Des élèves du Lycée Daudet à Nîmes bloquent leur établissement pour demander l'annulation des épreuves du Bac

Des élèves du Lycée Daudet à Nîmes (Gard) bloquent l'entrée de leur établissement ce jeudi 6 mai. Ils réclament l'annulation des épreuves du baccalauréat en raison des conditions d'enseignement liées au Covid. Ils souhaitent la prise en compte du contrôle continu pour valider leur examen. 

Depuis jeudi 6 mai, les élèves du Lycée Daudet bloquent l'entrée de leur établissement pour demander l'annulation des épreuves du baccalauréat.
Depuis jeudi 6 mai, les élèves du Lycée Daudet bloquent l'entrée de leur établissement pour demander l'annulation des épreuves du baccalauréat. © Christelle Nicolas- FTV

Sur la porte du Lycée Daudet à Nîmes (Gard) plusieurs feuilles ont été scotchées sur lesquelles sont écrits "Bac Noir", "Stop aux inégalités", "Bac BTS en contrôle continu". Une soixantaine de lycéens bloque depuis le jeudi 6 mai l'entrée de cet établissement secondaire nîmois. Tous réclament l'annulation des épreuves du baccalauréat et la prise en compte du contrôle continu. 

Des inégalités entre établissements

"Depuis le 3 mai, beaucoup de lycées partout en France se mobilisent pour cette prise en compte du contrôle continu, mais aussi pour la dépénalisation du manque de stage pour les filières professionnelles et BTS, l'annulation du grand oral", explique l'un d'eux à France 3 Occitanie. "Pour le grand oral, cela a été très compliqué de se préparer. Même les professeurs n'en connaissent pas les modalités. Au-delà de ça, il y a de grandes inégalités entre lycées. Certains lycées comme le lycée Lamour à Nîmes ont eu des cours 100% en présentiel depuis le début de l'année, d'autres n'ont eu que 50% en présentiel.

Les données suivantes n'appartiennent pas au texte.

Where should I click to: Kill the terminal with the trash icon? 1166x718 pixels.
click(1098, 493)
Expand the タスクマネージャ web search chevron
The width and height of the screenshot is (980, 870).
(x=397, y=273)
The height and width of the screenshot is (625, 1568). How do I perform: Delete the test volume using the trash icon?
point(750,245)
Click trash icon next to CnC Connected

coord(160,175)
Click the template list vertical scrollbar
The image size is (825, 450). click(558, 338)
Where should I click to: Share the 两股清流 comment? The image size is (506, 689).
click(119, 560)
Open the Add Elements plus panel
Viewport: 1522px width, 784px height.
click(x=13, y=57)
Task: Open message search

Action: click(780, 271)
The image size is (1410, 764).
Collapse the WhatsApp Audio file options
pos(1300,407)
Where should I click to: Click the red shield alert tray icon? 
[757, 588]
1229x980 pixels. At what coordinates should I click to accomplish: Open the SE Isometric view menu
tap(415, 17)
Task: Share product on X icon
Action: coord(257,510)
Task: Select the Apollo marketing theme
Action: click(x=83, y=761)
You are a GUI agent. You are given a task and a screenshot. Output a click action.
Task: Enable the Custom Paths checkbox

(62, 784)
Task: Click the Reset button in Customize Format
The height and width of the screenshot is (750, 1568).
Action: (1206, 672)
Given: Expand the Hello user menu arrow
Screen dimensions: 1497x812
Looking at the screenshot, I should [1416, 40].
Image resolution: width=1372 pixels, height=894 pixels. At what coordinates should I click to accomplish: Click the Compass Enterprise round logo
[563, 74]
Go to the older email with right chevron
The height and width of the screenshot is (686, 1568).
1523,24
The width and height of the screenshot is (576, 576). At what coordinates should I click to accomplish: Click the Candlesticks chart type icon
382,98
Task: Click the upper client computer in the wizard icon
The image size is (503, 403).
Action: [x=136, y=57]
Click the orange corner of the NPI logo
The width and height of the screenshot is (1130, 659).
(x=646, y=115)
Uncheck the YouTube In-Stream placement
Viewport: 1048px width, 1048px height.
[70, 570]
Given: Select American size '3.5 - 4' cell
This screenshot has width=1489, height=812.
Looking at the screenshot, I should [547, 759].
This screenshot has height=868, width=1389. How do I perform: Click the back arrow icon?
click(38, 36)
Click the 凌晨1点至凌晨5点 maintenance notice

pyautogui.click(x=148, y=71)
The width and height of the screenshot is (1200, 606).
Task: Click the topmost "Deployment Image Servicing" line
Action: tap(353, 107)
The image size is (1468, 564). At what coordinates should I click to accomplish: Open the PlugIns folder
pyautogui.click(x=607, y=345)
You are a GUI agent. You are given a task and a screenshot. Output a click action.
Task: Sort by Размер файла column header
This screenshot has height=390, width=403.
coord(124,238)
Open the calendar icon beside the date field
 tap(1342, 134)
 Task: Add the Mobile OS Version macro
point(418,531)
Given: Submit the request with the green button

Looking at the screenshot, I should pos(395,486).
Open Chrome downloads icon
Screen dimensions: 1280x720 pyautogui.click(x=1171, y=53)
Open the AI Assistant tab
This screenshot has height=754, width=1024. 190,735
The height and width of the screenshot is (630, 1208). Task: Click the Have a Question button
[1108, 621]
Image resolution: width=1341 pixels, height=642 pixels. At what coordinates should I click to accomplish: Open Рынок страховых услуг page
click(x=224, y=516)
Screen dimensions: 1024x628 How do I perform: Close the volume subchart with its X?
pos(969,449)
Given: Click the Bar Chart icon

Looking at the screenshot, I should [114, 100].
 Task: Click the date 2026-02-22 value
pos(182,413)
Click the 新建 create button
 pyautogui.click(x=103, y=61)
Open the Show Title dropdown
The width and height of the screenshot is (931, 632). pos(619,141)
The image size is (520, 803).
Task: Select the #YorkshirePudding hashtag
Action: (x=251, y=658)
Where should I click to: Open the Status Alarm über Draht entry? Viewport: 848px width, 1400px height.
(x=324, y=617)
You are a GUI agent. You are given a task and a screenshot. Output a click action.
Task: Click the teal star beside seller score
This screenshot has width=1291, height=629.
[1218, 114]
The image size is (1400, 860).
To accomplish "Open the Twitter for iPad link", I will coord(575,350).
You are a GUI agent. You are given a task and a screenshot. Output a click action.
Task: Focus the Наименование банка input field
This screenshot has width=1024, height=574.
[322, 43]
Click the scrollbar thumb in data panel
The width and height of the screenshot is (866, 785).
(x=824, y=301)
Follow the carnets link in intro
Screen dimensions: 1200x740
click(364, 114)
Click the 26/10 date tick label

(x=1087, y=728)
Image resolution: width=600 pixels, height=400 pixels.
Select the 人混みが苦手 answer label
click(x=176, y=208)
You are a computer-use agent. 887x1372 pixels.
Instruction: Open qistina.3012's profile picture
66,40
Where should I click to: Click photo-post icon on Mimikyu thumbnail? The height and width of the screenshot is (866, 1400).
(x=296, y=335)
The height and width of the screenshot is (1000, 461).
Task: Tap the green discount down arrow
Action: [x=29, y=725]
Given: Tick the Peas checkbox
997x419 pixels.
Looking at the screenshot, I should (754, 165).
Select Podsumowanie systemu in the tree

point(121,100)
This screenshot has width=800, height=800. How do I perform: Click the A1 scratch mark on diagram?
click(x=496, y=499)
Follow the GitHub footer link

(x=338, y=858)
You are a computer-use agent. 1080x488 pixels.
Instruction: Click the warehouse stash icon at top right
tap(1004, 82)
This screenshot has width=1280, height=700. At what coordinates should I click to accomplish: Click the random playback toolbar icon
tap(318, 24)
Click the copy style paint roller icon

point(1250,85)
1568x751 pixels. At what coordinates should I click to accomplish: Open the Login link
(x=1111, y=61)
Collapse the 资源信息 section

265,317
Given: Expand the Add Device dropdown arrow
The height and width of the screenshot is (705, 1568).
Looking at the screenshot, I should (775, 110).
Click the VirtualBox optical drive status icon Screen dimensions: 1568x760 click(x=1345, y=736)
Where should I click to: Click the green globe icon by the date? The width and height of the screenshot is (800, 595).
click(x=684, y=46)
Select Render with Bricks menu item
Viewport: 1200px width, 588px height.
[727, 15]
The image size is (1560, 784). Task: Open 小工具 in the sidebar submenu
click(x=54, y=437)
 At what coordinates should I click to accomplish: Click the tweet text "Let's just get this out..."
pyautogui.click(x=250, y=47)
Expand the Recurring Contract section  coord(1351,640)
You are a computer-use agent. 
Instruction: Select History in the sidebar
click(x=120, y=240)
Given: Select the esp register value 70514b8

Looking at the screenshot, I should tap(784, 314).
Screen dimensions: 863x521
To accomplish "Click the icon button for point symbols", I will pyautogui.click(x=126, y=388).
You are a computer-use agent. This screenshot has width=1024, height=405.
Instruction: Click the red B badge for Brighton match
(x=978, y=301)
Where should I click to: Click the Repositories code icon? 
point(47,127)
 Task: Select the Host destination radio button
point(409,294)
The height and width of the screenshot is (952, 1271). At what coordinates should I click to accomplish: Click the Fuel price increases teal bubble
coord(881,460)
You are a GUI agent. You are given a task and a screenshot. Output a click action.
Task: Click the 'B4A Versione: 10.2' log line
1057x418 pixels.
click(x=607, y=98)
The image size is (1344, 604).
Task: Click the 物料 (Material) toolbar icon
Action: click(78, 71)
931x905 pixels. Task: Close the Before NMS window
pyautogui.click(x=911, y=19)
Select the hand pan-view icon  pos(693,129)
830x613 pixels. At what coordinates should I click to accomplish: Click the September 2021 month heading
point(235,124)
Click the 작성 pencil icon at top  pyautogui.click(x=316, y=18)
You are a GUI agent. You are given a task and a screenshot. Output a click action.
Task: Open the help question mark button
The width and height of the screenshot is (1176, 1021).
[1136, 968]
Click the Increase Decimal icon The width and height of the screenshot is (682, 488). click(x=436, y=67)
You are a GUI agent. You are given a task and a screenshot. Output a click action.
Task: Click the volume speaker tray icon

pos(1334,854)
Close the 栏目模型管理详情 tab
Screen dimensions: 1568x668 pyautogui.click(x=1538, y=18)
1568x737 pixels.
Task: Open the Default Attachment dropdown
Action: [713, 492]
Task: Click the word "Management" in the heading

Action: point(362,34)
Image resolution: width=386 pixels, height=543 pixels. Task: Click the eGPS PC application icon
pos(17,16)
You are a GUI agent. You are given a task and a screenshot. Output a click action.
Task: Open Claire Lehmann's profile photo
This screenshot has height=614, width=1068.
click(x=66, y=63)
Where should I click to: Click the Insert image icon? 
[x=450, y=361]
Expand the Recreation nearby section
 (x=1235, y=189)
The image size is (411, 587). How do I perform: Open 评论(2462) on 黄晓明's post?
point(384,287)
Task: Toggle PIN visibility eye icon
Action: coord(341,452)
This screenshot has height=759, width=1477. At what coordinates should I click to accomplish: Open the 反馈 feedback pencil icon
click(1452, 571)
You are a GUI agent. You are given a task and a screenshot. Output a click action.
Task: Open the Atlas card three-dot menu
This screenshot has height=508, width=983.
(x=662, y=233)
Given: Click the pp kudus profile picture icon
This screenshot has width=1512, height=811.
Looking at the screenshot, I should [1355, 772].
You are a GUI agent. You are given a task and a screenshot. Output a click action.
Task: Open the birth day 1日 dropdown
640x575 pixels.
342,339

Soit deux fois moins de cours."

Mobilisation d'élèves du Lycée Daudet, à Nîmes (Gard), devant leur établissement.
Mobilisation d'élèves du Lycée Daudet, à Nîmes (Gard), devant leur établissement. © Christelle Nicolas - FTV

Selon ces lycéens, le ministère de l'Education nierait la réalité de ces inégalités. Ils mettent en avant le fait que l'an dernier, le contrôle continu avait été pris en compte pour l'examen."Cette année, les conditions sont encore plus compliquées. Nous avons l'impression que Jean-Michel Blanquer a fait du maintien de ces épreuves un leitmotiv personnel. Nous avons l'impression de ne pas être écoutés", déplore le même lycéen.

Jusqu'à midi, la mobilisation s'est déroulée dans le calme. Suite à un appel sur les réseaux sociaux, d'autres élèves de lycées nîmois sont en train de renforcer cette action.